■ Direction: Reproduce the data below, swapping every "Locate an element on the screen" for "Find an element on the screen" and leaving everything else untouched.

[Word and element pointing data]
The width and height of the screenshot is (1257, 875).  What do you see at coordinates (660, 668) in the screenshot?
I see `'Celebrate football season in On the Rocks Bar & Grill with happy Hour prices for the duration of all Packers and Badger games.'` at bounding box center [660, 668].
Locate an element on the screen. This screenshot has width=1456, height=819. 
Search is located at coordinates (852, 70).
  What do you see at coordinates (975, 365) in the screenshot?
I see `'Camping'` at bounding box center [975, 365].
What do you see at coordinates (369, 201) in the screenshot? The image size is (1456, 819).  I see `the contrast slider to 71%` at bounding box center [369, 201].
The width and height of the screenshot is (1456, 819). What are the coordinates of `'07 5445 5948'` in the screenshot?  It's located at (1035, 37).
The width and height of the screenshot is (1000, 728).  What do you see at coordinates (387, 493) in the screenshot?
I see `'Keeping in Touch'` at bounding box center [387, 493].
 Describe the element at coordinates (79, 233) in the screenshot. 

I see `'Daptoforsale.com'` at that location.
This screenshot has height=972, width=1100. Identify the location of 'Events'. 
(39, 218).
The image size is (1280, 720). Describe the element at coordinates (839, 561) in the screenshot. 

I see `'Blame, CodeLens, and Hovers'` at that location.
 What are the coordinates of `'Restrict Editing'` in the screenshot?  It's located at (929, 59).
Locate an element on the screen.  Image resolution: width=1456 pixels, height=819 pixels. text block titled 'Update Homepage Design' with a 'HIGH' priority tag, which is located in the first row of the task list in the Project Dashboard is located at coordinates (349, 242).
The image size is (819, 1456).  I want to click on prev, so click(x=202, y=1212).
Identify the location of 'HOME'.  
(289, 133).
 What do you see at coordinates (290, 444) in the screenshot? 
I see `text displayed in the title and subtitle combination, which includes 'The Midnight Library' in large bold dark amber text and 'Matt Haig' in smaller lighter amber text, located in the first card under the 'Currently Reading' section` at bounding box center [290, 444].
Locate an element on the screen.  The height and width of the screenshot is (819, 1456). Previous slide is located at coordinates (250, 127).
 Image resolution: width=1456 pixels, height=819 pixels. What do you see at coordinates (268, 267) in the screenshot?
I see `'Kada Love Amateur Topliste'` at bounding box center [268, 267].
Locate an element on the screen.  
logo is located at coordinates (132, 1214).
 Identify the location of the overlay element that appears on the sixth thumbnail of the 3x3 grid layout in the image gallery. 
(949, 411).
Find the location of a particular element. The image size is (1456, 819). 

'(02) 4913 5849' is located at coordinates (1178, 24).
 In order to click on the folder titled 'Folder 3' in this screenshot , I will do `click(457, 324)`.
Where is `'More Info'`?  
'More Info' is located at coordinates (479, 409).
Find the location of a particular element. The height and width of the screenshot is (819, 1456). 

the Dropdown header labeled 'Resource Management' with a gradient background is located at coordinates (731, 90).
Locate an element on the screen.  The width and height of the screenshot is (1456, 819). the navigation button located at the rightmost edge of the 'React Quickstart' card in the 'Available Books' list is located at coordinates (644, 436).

■ Response to this task:
The width and height of the screenshot is (1257, 875).  What do you see at coordinates (660, 668) in the screenshot?
I see `'Celebrate football season in On the Rocks Bar & Grill with happy Hour prices for the duration of all Packers and Badger games.'` at bounding box center [660, 668].
Find an element on the screen. This screenshot has width=1456, height=819. 
Search is located at coordinates (852, 70).
  What do you see at coordinates (975, 365) in the screenshot?
I see `'Camping'` at bounding box center [975, 365].
What do you see at coordinates (369, 201) in the screenshot? The image size is (1456, 819).  I see `the contrast slider to 71%` at bounding box center [369, 201].
The width and height of the screenshot is (1456, 819). What are the coordinates of `'07 5445 5948'` in the screenshot?  It's located at (1035, 37).
The width and height of the screenshot is (1000, 728).  What do you see at coordinates (387, 493) in the screenshot?
I see `'Keeping in Touch'` at bounding box center [387, 493].
 Describe the element at coordinates (79, 233) in the screenshot. 

I see `'Daptoforsale.com'` at that location.
This screenshot has height=972, width=1100. Identify the location of 'Events'. 
(39, 218).
The image size is (1280, 720). Describe the element at coordinates (839, 561) in the screenshot. 

I see `'Blame, CodeLens, and Hovers'` at that location.
 What are the coordinates of `'Restrict Editing'` in the screenshot?  It's located at (929, 59).
Find an element on the screen.  Image resolution: width=1456 pixels, height=819 pixels. text block titled 'Update Homepage Design' with a 'HIGH' priority tag, which is located in the first row of the task list in the Project Dashboard is located at coordinates (349, 242).
The image size is (819, 1456).  I want to click on prev, so click(x=202, y=1212).
Identify the location of 'HOME'.  
(289, 133).
 What do you see at coordinates (290, 444) in the screenshot? 
I see `text displayed in the title and subtitle combination, which includes 'The Midnight Library' in large bold dark amber text and 'Matt Haig' in smaller lighter amber text, located in the first card under the 'Currently Reading' section` at bounding box center [290, 444].
Find an element on the screen.  The height and width of the screenshot is (819, 1456). Previous slide is located at coordinates (250, 127).
 Image resolution: width=1456 pixels, height=819 pixels. What do you see at coordinates (268, 267) in the screenshot?
I see `'Kada Love Amateur Topliste'` at bounding box center [268, 267].
Find an element on the screen.  
logo is located at coordinates (132, 1214).
 Identify the location of the overlay element that appears on the sixth thumbnail of the 3x3 grid layout in the image gallery. 
(949, 411).
Find the location of a particular element. The image size is (1456, 819). 

'(02) 4913 5849' is located at coordinates (1178, 24).
 In order to click on the folder titled 'Folder 3' in this screenshot , I will do `click(457, 324)`.
Where is `'More Info'`?  
'More Info' is located at coordinates (479, 409).
Find the location of a particular element. The height and width of the screenshot is (819, 1456). 

the Dropdown header labeled 'Resource Management' with a gradient background is located at coordinates (731, 90).
Find an element on the screen.  The width and height of the screenshot is (1456, 819). the navigation button located at the rightmost edge of the 'React Quickstart' card in the 'Available Books' list is located at coordinates (644, 436).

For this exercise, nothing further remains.